Source · Select Committees · Public Accounts Committee

Recommendation 27

27 Accepted

Risks of double-counting efficiency savings persist with separate central and departmental reporting.

Recommendation
As part of the key principles for claiming efficiency savings, efficiencies should be carefully calculated, evidence and reported. In doing so, savings should not be double- counted and should not be reported again in future initiatives.41 We asked what witnesses were doing to ensure that savings weren’t being double counted, and whether having one process for identifying and reporting functional savings, and a different process for identifying and reporting departmental savings, created a danger that there would be two bureaucracies both working towards the same aim. The Cabinet Office told us that double- counting was checked as part of the GIAA’s review, which looked at the methodologies used to ensure that savings were not being counted in other places. It recognised, however, that with the implementation of the new Efficiency Framework, there was “perhaps more risk that a commercial saving is counted by the Cabinet Office central team and in the departmental team, because the departmental team is doing more rigorous reporting of efficiency”.42 It explained that it had highlighted this as a risk, and that it would manage this as part of implementing the new framework, but that it thought that it was a “small price to pay for the overall increase in focus and reporting on efficiency”. The Treasury similarly explained that there will be a potential for overlap and inconsistency, and that this would be part of the work it would need to undertake with its auditors to make sure that it was “doing everything we can to clean the data and get consistency over time”.43
Government Response Summary
The government agrees to drive consistency in measuring and reporting efficiencies through the GEF by December 2025, and by June 2025, the Cabinet Office will provide guidance and case study examples to functions on avoiding cost-shunting and double-counting, reporting back in Spring 2025.
Government Response Accepted
HM Government Accepted
The government agrees with the Committee’s recommendation.

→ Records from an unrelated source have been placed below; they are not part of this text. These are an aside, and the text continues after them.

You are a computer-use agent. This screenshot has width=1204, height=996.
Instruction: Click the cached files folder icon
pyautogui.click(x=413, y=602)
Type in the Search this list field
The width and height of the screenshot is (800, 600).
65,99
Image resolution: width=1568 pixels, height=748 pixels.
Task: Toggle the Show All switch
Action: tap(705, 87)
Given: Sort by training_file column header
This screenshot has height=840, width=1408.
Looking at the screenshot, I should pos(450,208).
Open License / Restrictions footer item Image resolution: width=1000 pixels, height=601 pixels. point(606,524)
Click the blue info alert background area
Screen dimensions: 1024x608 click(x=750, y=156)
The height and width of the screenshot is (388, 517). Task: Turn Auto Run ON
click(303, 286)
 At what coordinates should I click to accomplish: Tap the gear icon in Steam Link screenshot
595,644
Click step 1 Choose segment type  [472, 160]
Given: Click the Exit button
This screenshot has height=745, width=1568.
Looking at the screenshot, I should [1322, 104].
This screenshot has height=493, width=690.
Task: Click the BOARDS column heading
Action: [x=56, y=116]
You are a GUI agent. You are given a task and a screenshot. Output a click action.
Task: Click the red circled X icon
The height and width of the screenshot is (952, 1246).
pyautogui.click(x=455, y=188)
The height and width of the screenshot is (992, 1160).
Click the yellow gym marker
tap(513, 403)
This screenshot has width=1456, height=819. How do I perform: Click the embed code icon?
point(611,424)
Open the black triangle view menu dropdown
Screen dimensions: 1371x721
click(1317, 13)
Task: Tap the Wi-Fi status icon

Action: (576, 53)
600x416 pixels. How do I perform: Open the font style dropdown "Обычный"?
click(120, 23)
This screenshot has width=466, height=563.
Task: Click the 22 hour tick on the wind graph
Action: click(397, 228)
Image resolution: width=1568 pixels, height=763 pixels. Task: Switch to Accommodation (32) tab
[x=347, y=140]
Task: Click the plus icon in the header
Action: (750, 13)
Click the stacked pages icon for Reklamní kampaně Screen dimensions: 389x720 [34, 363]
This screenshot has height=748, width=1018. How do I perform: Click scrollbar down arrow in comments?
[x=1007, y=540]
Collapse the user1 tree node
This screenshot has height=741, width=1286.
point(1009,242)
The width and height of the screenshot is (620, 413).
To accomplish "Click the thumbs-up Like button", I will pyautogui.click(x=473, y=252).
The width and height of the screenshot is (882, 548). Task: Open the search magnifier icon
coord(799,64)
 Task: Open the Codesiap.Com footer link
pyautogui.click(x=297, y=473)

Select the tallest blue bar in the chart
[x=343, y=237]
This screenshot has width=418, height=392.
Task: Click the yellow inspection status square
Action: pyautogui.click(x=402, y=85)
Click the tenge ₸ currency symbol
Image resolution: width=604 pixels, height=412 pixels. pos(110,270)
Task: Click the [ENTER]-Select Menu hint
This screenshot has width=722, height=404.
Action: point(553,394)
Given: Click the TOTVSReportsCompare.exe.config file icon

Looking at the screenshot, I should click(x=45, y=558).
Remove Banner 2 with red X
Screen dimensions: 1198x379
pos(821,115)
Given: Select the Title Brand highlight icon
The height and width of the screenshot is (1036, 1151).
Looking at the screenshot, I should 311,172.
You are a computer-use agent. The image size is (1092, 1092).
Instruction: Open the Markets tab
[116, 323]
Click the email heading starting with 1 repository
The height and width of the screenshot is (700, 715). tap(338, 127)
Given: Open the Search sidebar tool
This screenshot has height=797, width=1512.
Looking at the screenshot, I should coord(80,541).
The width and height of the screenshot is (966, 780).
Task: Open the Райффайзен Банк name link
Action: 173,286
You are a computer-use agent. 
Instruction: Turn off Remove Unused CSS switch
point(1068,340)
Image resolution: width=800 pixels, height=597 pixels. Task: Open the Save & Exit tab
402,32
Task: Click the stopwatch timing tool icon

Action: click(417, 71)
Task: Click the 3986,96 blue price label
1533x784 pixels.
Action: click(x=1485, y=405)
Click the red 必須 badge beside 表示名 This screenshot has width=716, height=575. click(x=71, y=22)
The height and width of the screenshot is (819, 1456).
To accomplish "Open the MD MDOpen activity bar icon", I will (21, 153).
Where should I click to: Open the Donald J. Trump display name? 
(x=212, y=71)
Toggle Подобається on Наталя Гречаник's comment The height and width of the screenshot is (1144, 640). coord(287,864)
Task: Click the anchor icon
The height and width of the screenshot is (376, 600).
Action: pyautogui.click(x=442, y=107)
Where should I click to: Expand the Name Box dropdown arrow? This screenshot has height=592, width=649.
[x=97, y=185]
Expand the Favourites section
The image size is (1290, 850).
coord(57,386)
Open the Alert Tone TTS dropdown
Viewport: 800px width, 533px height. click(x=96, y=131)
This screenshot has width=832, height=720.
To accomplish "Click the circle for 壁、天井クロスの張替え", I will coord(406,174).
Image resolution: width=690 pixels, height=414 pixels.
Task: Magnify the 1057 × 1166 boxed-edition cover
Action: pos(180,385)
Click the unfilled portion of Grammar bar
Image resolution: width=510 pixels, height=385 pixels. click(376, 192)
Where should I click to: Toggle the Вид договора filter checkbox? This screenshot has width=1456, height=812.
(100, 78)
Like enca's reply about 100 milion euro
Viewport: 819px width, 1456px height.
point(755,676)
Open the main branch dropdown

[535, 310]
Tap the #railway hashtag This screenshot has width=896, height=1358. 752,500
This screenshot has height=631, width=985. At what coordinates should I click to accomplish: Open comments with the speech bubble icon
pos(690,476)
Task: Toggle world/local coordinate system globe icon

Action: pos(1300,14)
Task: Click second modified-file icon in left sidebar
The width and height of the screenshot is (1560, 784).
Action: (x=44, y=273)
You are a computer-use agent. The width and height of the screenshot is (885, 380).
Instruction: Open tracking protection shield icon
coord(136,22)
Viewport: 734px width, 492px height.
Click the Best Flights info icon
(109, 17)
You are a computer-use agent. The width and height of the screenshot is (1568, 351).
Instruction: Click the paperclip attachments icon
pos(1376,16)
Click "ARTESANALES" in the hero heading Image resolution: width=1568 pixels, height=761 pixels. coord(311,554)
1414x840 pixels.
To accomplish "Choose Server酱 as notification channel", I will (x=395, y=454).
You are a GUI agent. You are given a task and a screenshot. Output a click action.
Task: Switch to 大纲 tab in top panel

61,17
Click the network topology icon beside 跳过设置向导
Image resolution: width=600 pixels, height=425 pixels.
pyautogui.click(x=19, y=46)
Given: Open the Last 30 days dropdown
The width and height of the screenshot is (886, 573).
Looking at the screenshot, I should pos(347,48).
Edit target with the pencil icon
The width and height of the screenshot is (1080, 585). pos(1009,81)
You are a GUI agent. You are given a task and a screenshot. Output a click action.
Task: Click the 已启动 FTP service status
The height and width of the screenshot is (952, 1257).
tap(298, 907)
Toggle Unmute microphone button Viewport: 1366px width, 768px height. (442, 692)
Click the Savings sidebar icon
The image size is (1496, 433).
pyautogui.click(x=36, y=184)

Target implementation date: by December 2025 The functions’ respective methodologies for measuring and reporting efficiency savings reflect the diversity of functional activity undertaken in their respective areas. These methods range from release of cash (commercial), efficiencies baselined against projected scenarios (communications), fraud prevention, detection and recovery (counter fraud) to cash collected over business as usual (debt). The GEF will drive consistency in the way that government departments measure and report efficiencies. The GEF sets out what efficiency is, how it should be categorised, and best practice in gathering high quality information to measure and report efficiencies. The Cabinet Office and HMT are working closely together as the GEF is adopted by departments and functions. Through the adoption of the GEF, all efficiencies will be required to be reconcilable to departmental budgets and as such will avoid double counting of efficiencies by requiring common and comparable baselines. Target implementation date: end June 2025 The Cabinet Office will include case study examples of best practice for the 2023-24 efficiency and savings return guidance, showing how savings were calculated, recorded and reported. The Cabinet Office will also provide guidance to functions on how to avoid cost- shunting and double-counting, with examples. The Cabinet Office will report back to the Committee in Spring 2025. The GEF also standardises the holding and reporting of efficiency data, including for joint efficiencies, which further strengthens scrutiny not just within departments but also across departments so that cost shunting and double counting does not occur.